Panoptic Scene Graph Generation with Semantics-Prototype Learning
Li Li, Wei Ji, Yiming Wu, Mengze Li, You Qin, Lina Wei, Roger, Zimmermann

TL;DR
This paper introduces ADTrans, a novel framework that reduces bias in Panoptic Scene Graph Generation by adaptively transferring biased annotations to unbiased, informative ones, improving model performance and generalization.
Contribution
The paper proposes ADTrans, a new method for unbiased predicate annotation transfer in PSG, addressing dataset bias and enhancing model accuracy and robustness.
Findings
Achieves state-of-the-art performance on benchmark datasets.
Effectively reduces bias in predicate annotations.

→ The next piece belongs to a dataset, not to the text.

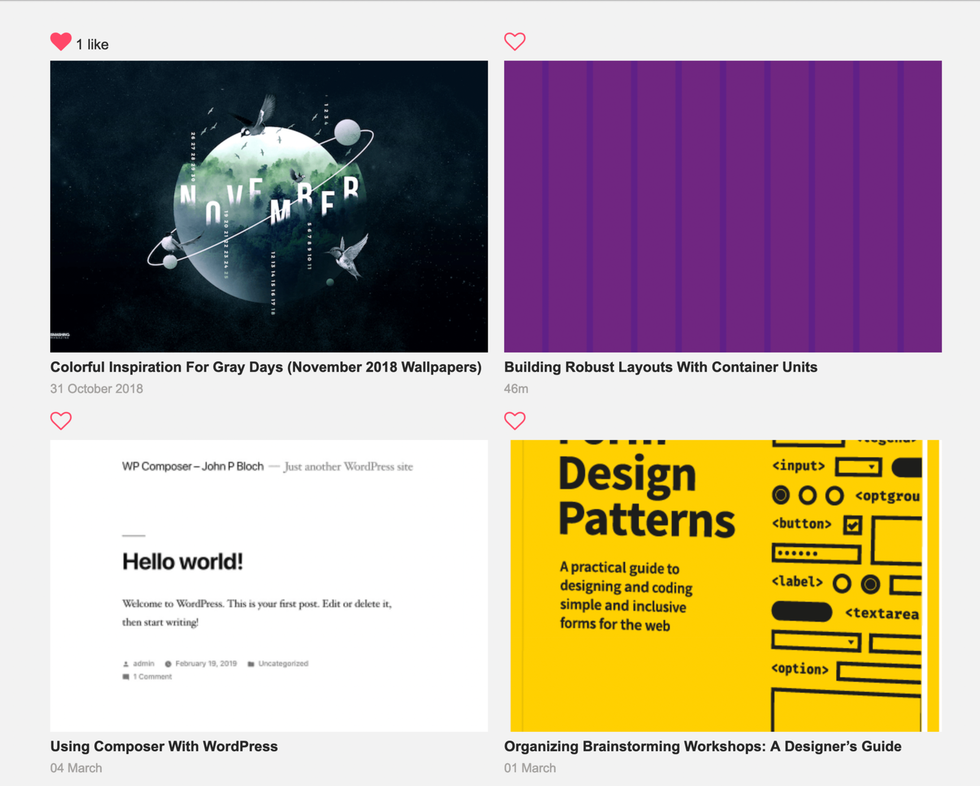
Task: Open the Hello world WordPress screenshot thumbnail
Action: pos(269,585)
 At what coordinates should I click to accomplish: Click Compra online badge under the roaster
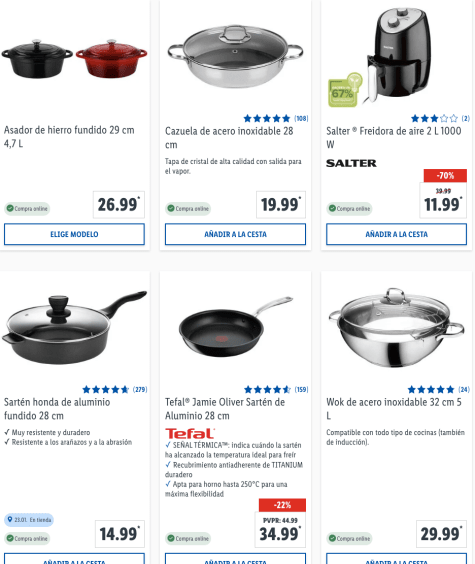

Demonstrates strong generalization across multiple datasets.
Abstract
Panoptic Scene Graph Generation (PSG) parses objects and predicts their relationships (predicate) to connect human language and visual scenes. However, different language preferences of annotators and semantic overlaps between predicates lead to biased predicate annotations in the dataset, i.e. different predicates for same object pairs. Biased predicate annotations make PSG models struggle in constructing a clear decision plane among predicates, which greatly hinders the real application of PSG models. To address the intrinsic bias above, we propose a novel framework named ADTrans to adaptively transfer biased predicate annotations to informative and unified ones. To promise consistency and accuracy during the transfer process, we propose to measure the invariance of representations in each predicate class, and learn unbiased prototypes of predicates with different intensities.…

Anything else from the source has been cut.